> [What needs to be done] Copy the data verbatim, from the line with "The width and" through the end of the data.

(Records for locating described items)
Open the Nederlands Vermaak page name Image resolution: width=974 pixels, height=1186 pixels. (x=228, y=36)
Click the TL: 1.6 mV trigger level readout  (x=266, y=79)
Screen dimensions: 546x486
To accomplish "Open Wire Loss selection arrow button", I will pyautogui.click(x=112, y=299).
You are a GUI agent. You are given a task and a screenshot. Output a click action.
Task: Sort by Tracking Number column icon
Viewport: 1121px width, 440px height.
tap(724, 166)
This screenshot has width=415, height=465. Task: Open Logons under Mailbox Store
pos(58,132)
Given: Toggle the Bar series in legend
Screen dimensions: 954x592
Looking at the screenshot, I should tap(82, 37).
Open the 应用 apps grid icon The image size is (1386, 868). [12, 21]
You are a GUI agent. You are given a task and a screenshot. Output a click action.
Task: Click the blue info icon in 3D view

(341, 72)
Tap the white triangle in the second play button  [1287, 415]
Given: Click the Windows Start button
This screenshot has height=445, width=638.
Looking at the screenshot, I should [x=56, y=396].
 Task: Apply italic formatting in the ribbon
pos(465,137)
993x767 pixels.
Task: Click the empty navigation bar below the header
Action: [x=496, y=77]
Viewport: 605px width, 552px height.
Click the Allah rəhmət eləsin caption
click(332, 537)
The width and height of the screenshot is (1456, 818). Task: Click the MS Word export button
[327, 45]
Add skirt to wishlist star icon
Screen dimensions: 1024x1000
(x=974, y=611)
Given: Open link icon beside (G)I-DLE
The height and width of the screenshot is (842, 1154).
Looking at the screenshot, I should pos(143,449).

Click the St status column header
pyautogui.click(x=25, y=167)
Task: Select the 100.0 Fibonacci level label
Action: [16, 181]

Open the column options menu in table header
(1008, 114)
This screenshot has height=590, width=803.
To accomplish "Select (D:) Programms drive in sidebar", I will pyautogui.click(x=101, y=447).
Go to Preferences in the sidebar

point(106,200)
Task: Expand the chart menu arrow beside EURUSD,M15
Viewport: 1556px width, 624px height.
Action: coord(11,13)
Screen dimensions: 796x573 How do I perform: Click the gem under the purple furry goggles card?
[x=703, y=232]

> [Output for this exercise]
The width and height of the screenshot is (1456, 818). Task: Click the MS Word export button
[327, 45]
Add skirt to wishlist star icon
Screen dimensions: 1024x1000
(x=974, y=611)
Given: Open link icon beside (G)I-DLE
The height and width of the screenshot is (842, 1154).
Looking at the screenshot, I should pos(143,449).

Click the St status column header
pyautogui.click(x=25, y=167)
Task: Select the 100.0 Fibonacci level label
Action: [16, 181]

Open the column options menu in table header
(1008, 114)
This screenshot has height=590, width=803.
To accomplish "Select (D:) Programms drive in sidebar", I will pyautogui.click(x=101, y=447).
Go to Preferences in the sidebar

point(106,200)
Task: Expand the chart menu arrow beside EURUSD,M15
Viewport: 1556px width, 624px height.
Action: coord(11,13)
Screen dimensions: 796x573 How do I perform: Click the gem under the purple furry goggles card?
[x=703, y=232]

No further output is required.